I'd never experienced rejection like this. For years I had simply loved the person I was with to the fullest extent of my capabilities, years of fidelity and rejection of my ego, my desires. Where childhood daydreams kept me locked away day after day, isolated, rejecting those around me for lacking everything I needed. As an adult it is painfully clear that my love will never be equally exchanged and loneliness seems to be the one constant. However, I still wake up with an intense need to give; time, care, food, warmth, touch, conversation.
So yes I love all the people that love me. But most of all I love all the people and things that hurt me and make me question and change me and shake me out of my occasional stupors.
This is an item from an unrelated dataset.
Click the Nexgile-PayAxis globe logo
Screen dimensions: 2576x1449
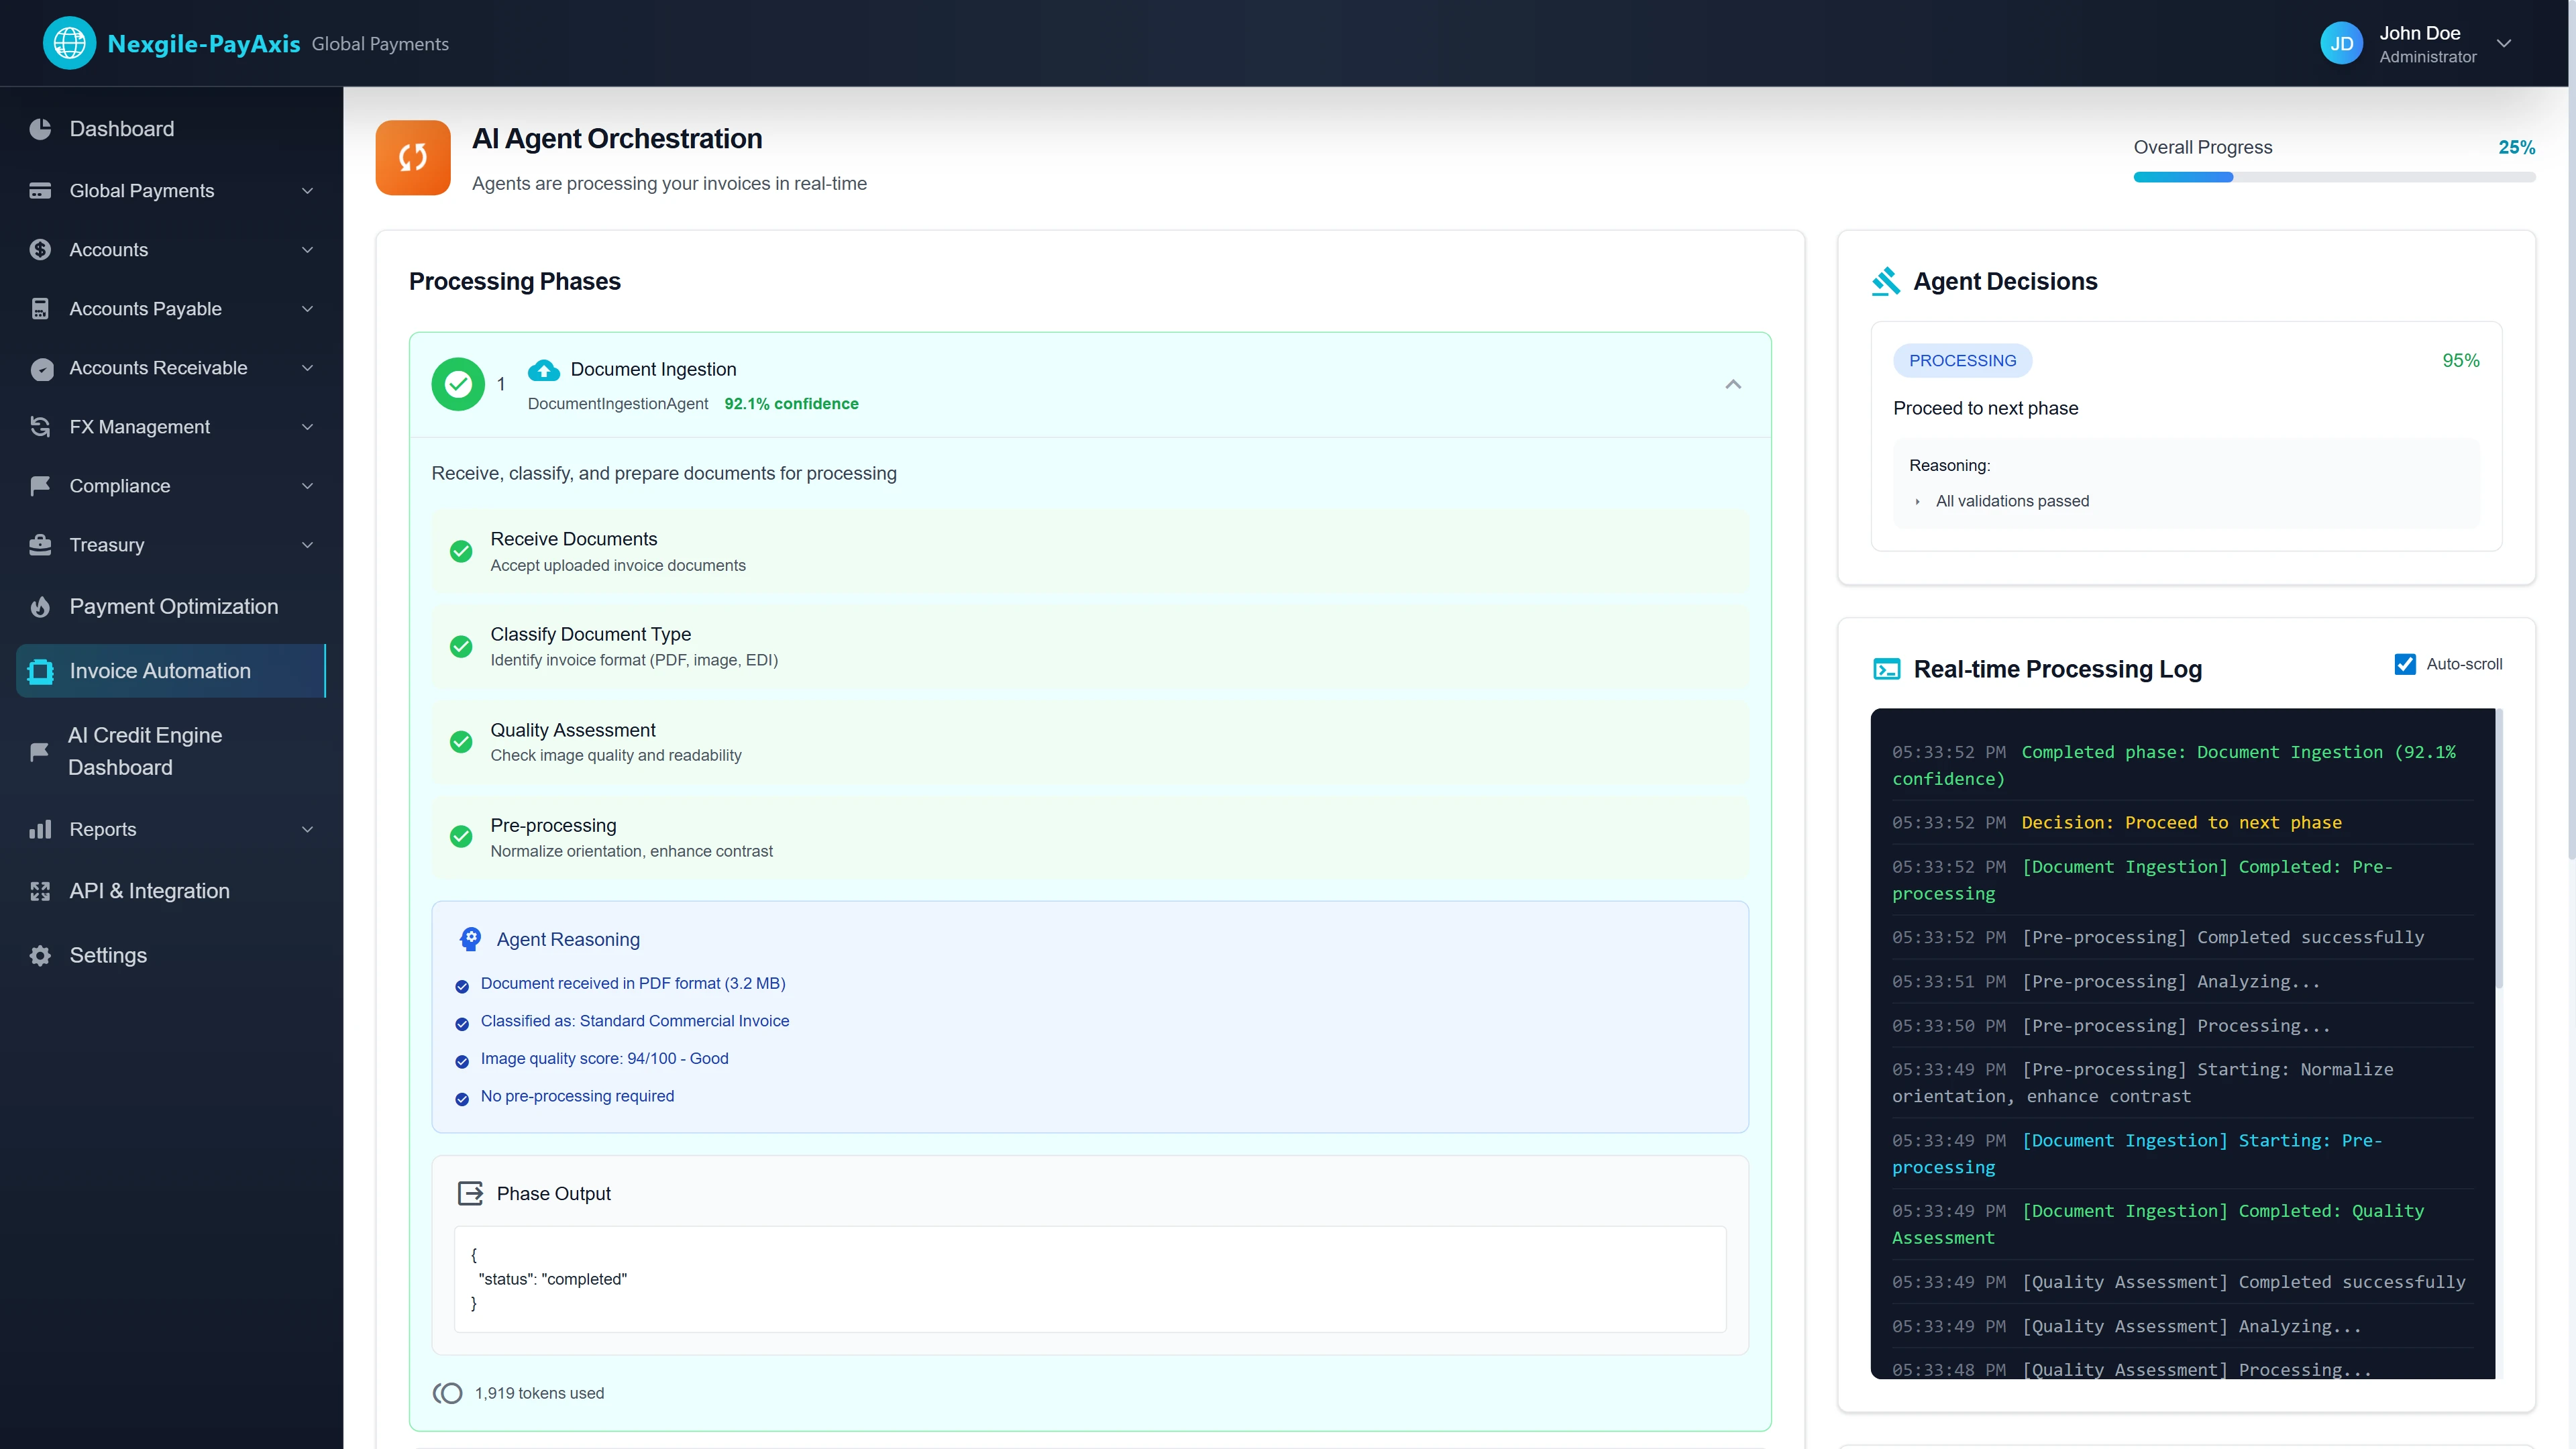click(x=69, y=42)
Rejection, not a reverse ejection, a non-erection, going in the wrong direction, with perfect diction I was told that there was no love for me inside of him for him to share meant to use up the last drops of emotion at the bottom of his heart's well. He could possibly die if he loved me. He could wither away into dust from past sorrows and hate that had dried up all of his tears.
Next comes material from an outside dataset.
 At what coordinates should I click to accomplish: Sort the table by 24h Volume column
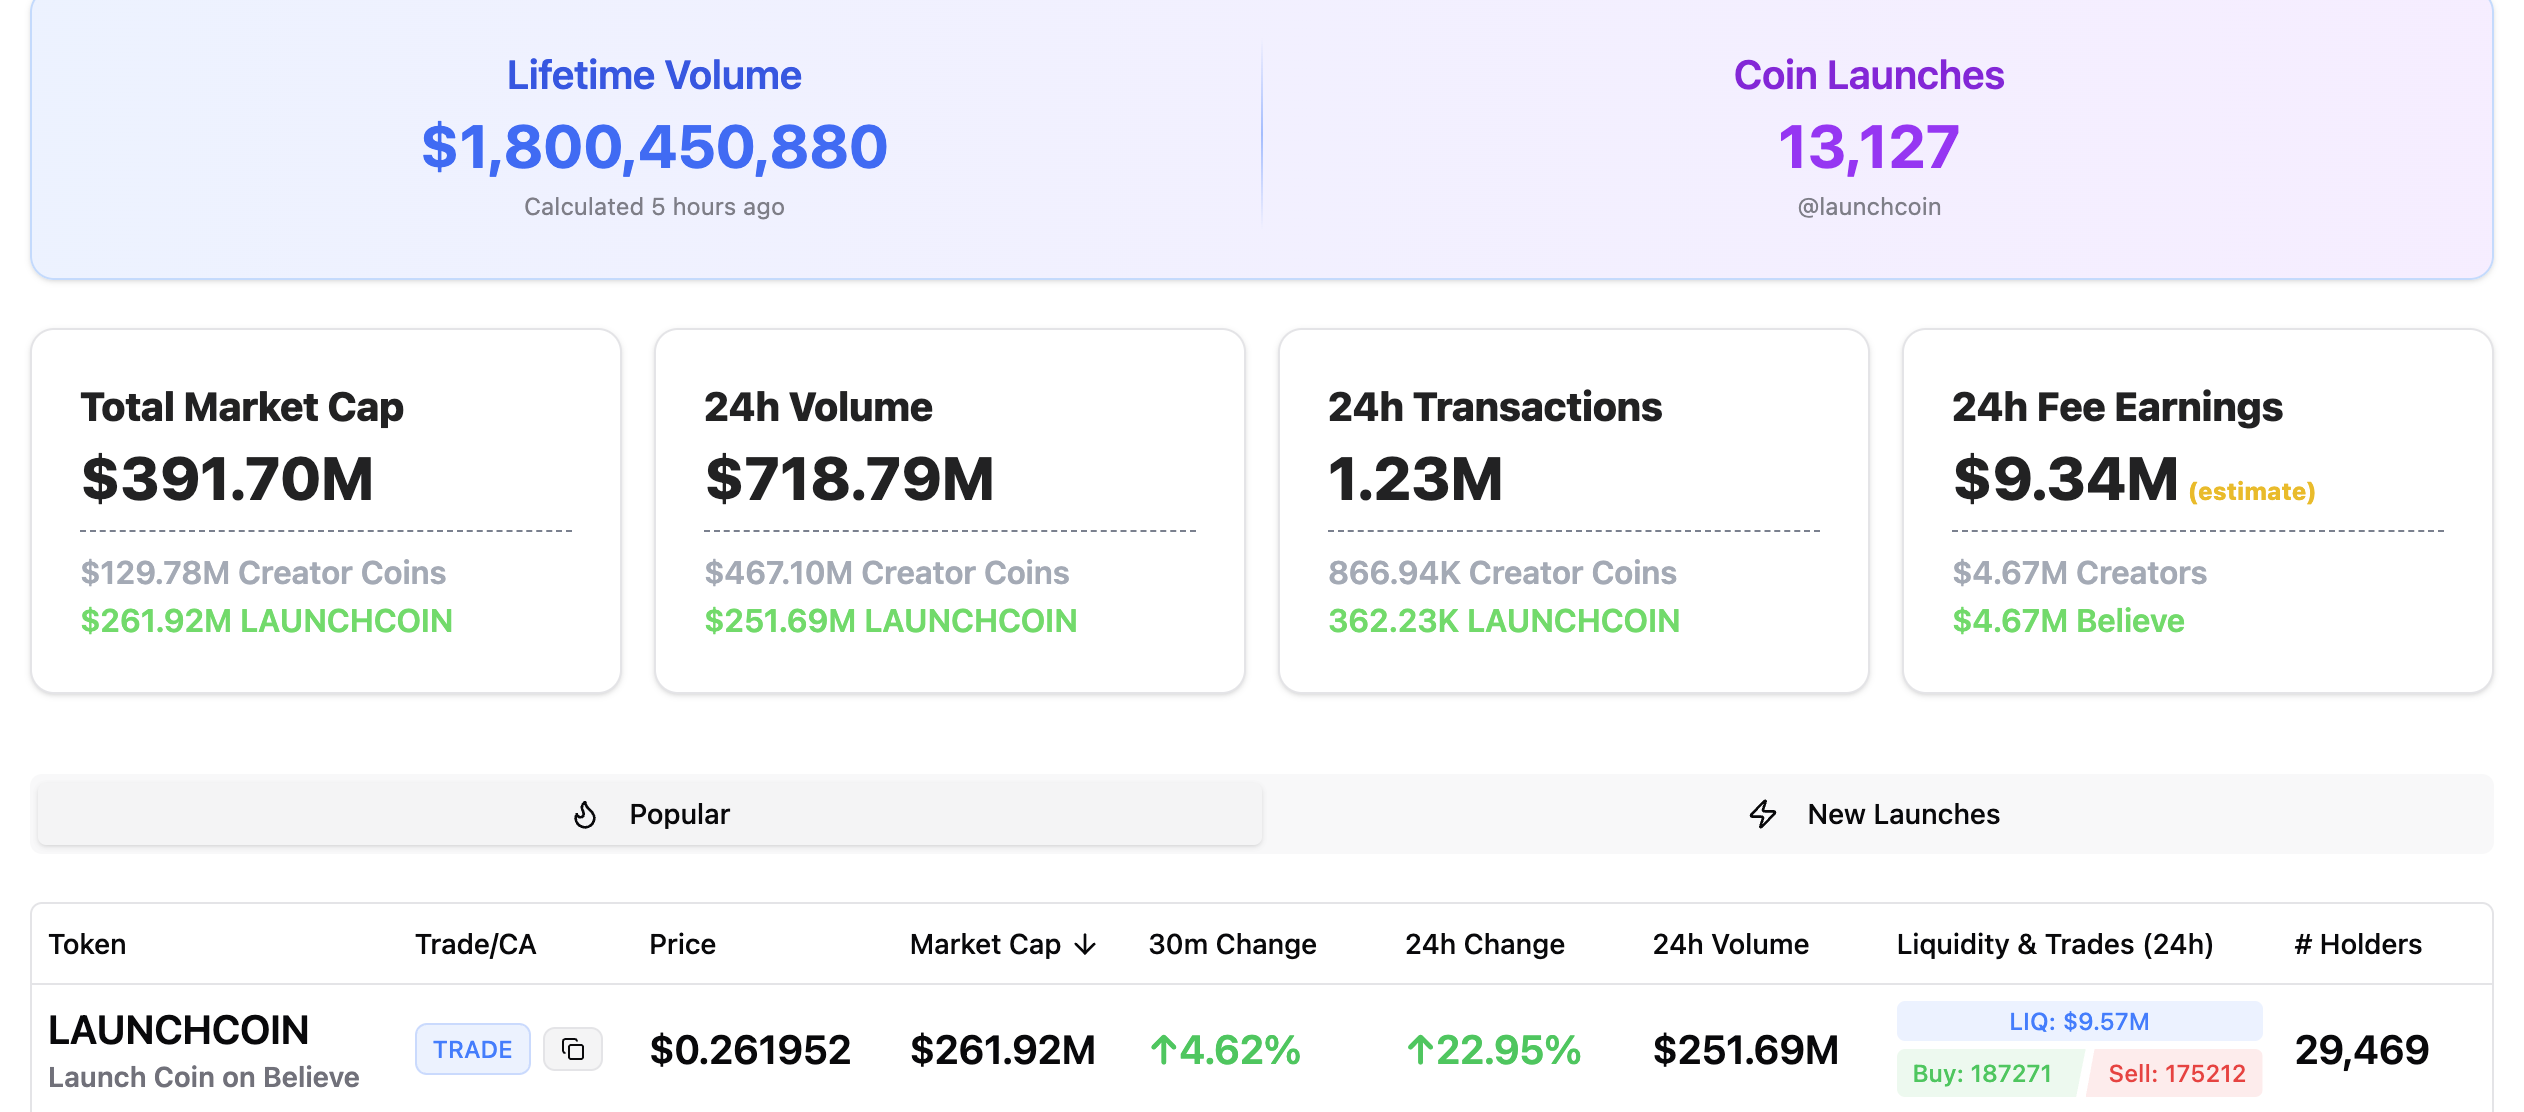tap(1731, 944)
perfection like a soft palm on my face and a walk through the land that cradles me.
time spent together laughing and holding your hand baking you a pie. caressing my hair and the natural stares in my direction.
Yes, its deep out there, deep enough to get us through, to satisfy our thirst and cleanse our souls and wash away our fears. But you quenched me when I cried out, the only way you could. Selfishly though, for both of us our meeting hearts don't beat like they used to anymore.